═════ Working data ═════

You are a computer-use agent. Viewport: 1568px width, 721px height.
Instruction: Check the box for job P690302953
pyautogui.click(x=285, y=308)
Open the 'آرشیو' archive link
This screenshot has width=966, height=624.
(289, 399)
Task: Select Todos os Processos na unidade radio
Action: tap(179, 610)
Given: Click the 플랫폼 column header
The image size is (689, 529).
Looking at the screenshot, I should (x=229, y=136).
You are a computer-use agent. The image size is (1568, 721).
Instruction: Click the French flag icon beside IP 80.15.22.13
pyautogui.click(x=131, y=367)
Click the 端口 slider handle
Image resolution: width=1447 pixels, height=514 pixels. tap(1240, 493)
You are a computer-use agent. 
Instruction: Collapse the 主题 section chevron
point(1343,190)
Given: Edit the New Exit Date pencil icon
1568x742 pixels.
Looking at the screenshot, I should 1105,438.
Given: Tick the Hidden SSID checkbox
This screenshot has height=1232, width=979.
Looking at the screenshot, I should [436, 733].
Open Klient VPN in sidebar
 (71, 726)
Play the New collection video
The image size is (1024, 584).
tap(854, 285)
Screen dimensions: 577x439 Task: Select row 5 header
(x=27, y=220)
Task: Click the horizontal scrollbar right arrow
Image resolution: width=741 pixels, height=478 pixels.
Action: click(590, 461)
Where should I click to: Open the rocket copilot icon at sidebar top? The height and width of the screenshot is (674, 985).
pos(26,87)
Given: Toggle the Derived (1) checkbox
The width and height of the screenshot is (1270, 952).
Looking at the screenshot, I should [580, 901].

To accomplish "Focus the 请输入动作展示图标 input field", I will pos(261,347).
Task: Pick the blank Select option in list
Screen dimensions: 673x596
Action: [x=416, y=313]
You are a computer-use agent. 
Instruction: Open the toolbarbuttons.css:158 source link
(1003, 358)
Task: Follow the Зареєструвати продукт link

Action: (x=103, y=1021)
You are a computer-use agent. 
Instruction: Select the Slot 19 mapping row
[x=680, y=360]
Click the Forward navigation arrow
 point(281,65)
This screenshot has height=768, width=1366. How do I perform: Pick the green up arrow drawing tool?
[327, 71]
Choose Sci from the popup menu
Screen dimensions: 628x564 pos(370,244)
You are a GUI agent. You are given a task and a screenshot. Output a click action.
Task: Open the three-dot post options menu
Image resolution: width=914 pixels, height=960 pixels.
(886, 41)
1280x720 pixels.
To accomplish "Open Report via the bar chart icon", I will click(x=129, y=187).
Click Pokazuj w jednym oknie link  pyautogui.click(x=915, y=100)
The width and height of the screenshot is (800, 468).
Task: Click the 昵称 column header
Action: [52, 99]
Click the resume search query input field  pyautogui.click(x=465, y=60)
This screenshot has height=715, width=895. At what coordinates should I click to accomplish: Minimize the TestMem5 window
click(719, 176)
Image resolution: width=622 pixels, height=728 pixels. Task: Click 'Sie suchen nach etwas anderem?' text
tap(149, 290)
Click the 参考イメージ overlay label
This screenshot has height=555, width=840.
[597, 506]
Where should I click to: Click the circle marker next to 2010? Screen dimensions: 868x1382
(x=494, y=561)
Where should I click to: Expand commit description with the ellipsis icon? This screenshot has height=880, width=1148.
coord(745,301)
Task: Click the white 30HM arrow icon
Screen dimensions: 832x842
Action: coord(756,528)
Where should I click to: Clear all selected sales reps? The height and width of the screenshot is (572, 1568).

═════

Task directions.
Line by line, copy the data above exactly as it reads.

Response to this task.
You are a computer-use agent. Viewport: 1568px width, 721px height.
Instruction: Check the box for job P690302953
pyautogui.click(x=285, y=308)
Open the 'آرشیو' archive link
This screenshot has width=966, height=624.
(289, 399)
Task: Select Todos os Processos na unidade radio
Action: tap(179, 610)
Given: Click the 플랫폼 column header
The image size is (689, 529).
Looking at the screenshot, I should (x=229, y=136).
You are a computer-use agent. The image size is (1568, 721).
Instruction: Click the French flag icon beside IP 80.15.22.13
pyautogui.click(x=131, y=367)
Click the 端口 slider handle
Image resolution: width=1447 pixels, height=514 pixels. tap(1240, 493)
You are a computer-use agent. 
Instruction: Collapse the 主题 section chevron
point(1343,190)
Given: Edit the New Exit Date pencil icon
1568x742 pixels.
Looking at the screenshot, I should 1105,438.
Given: Tick the Hidden SSID checkbox
This screenshot has height=1232, width=979.
Looking at the screenshot, I should [436, 733].
Open Klient VPN in sidebar
 (71, 726)
Play the New collection video
The image size is (1024, 584).
tap(854, 285)
Screen dimensions: 577x439 Task: Select row 5 header
(x=27, y=220)
Task: Click the horizontal scrollbar right arrow
Image resolution: width=741 pixels, height=478 pixels.
Action: click(590, 461)
Where should I click to: Open the rocket copilot icon at sidebar top? The height and width of the screenshot is (674, 985).
pos(26,87)
Given: Toggle the Derived (1) checkbox
The width and height of the screenshot is (1270, 952).
Looking at the screenshot, I should [580, 901].

To accomplish "Focus the 请输入动作展示图标 input field", I will pos(261,347).
Task: Pick the blank Select option in list
Screen dimensions: 673x596
Action: [x=416, y=313]
You are a computer-use agent. 
Instruction: Open the toolbarbuttons.css:158 source link
(1003, 358)
Task: Follow the Зареєструвати продукт link

Action: (x=103, y=1021)
You are a computer-use agent. 
Instruction: Select the Slot 19 mapping row
[x=680, y=360]
Click the Forward navigation arrow
 point(281,65)
This screenshot has height=768, width=1366. How do I perform: Pick the green up arrow drawing tool?
[327, 71]
Choose Sci from the popup menu
Screen dimensions: 628x564 pos(370,244)
You are a GUI agent. You are given a task and a screenshot. Output a click action.
Task: Open the three-dot post options menu
Image resolution: width=914 pixels, height=960 pixels.
(886, 41)
1280x720 pixels.
To accomplish "Open Report via the bar chart icon", I will click(x=129, y=187).
Click Pokazuj w jednym oknie link  pyautogui.click(x=915, y=100)
The width and height of the screenshot is (800, 468).
Task: Click the 昵称 column header
Action: [52, 99]
Click the resume search query input field  pyautogui.click(x=465, y=60)
This screenshot has height=715, width=895. At what coordinates should I click to accomplish: Minimize the TestMem5 window
click(719, 176)
Image resolution: width=622 pixels, height=728 pixels. Task: Click 'Sie suchen nach etwas anderem?' text
tap(149, 290)
Click the 参考イメージ overlay label
This screenshot has height=555, width=840.
[597, 506]
Where should I click to: Click the circle marker next to 2010? Screen dimensions: 868x1382
(x=494, y=561)
Where should I click to: Expand commit description with the ellipsis icon? This screenshot has height=880, width=1148.
coord(745,301)
Task: Click the white 30HM arrow icon
Screen dimensions: 832x842
Action: coord(756,528)
Where should I click to: Clear all selected sales reps? The height and width of the screenshot is (572, 1568).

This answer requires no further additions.